Est-ce, parce que, lors de cette fusillade furieuse mais de courte durée, deux de mes semblables sautèrent dans les feuillées, d’où ils ressortirent, sous les rires, bien emmiellés, tandis que moi, je rampais dans le contenu vineux d’un bouteillon renversé, à la recherche du fusil-mitrailleur, dont j’avais la charge ? Non, car ce fût franche rigolade, toute émotion évacuée !

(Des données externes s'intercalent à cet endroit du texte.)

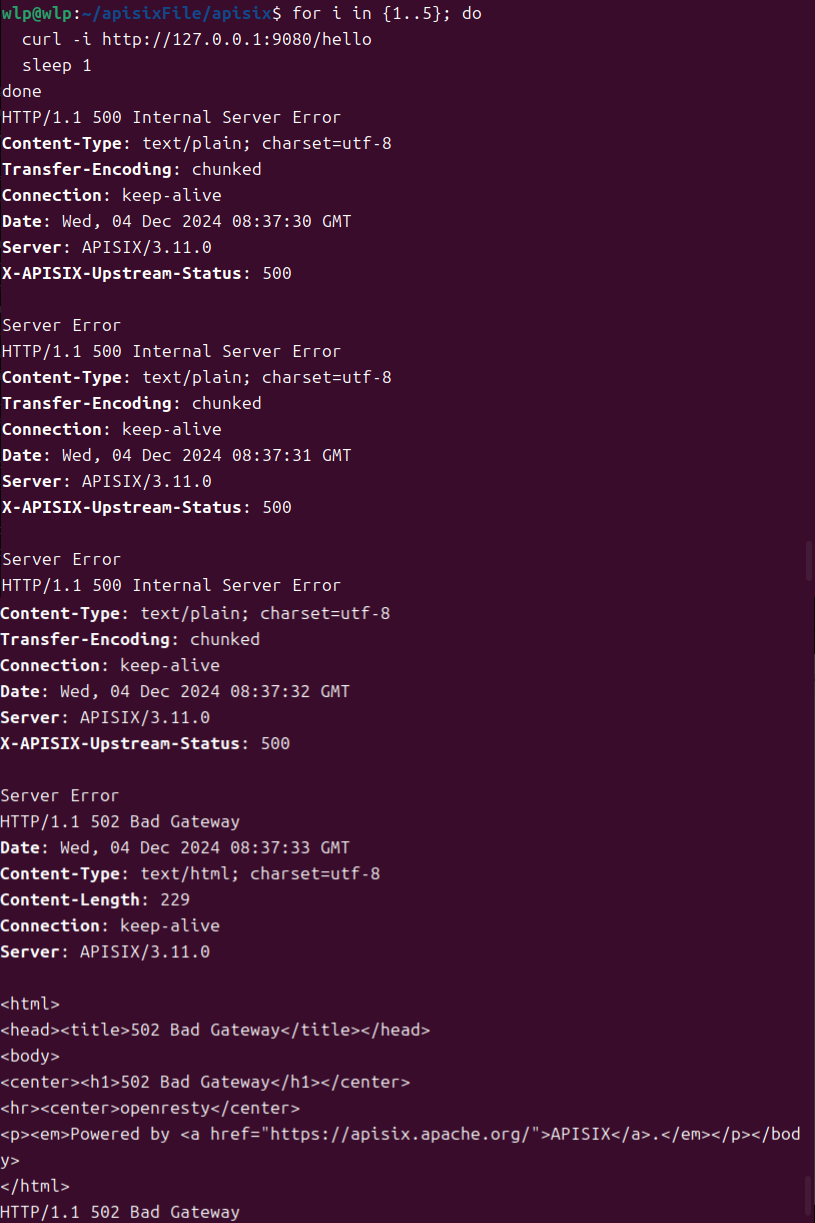The height and width of the screenshot is (1223, 815).
Task: Click the date line ending 08:37:32 GMT
Action: (x=175, y=691)
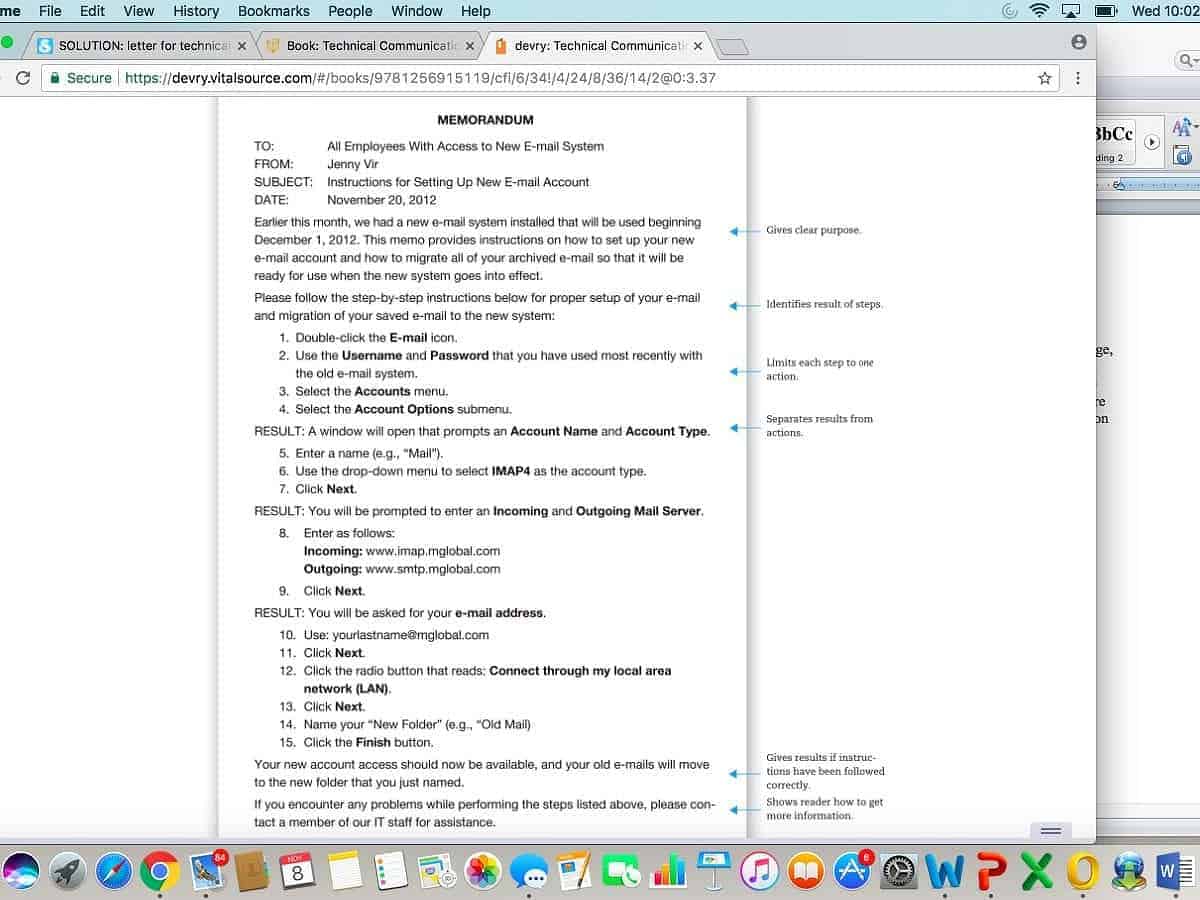This screenshot has height=900, width=1200.
Task: Click the Wi-Fi status icon
Action: coord(1039,11)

Est-ce la grave blessure de François, un de mes compagnons d’infortune, qui lui valut la Légion d’Honneur ? Est-ce, le passage de cet appelé au pénible « tourniquet » de la Légion étrangère, puni pour avoir boxé un adjudant-chef, lui-même cité pour sa bravoure en Indochine ? Non, car pupille de la Nation, il s’était porté volontaire pour partir outre-Méditerranée et à son corps défendant, il devait, plus tard, profiter d’un emploi réservé à Paris, dû à la mansuétude d’un préfet, ancien félon, collaborateur de Vichy !
Est-ce, la lettre courageuse de Guy, autre incorporé, adressée au Président de la République lors d’une permission, refusant de repartir participer, disait-il, au génocide algérien ? Non, malgré seize mois de forteresse, car c’était laisser ses camarades seuls, face à leur sale besogne !

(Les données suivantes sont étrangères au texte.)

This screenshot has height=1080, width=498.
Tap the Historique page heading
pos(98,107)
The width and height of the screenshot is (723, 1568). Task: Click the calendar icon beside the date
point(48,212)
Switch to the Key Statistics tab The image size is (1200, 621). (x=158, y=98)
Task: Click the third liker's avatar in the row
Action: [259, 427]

Est-ce le tragique affect du jeune sergent alsacien, Théo. S. qui livide, passa près de moi, sans me regarder, me disant, bouleversé : « je viens de tuer un gamin », modeste berger qui fuyait, effrayé devant nos troupes en action ? Non, car Théo., était militant chrétien pour qui l’ordre restait à la loi !
Est-ce ce jour, à double facette, où nous arrivâmes à temps pour désenfumer un couple et leur fille, enfermés dans le blockhaus familial, mais trop tard pour les grands parents, égorgés dans leurs toilettes ? Non, car je me rappelle aussi de ces surveillances de moissons où les propriétaires dégustaient larges paellas, tandis que leurs employés, un seul oignon dans le ventre, du matin au soir, travaillaient et suaient dans la poussière soulevée par leurs batteuses !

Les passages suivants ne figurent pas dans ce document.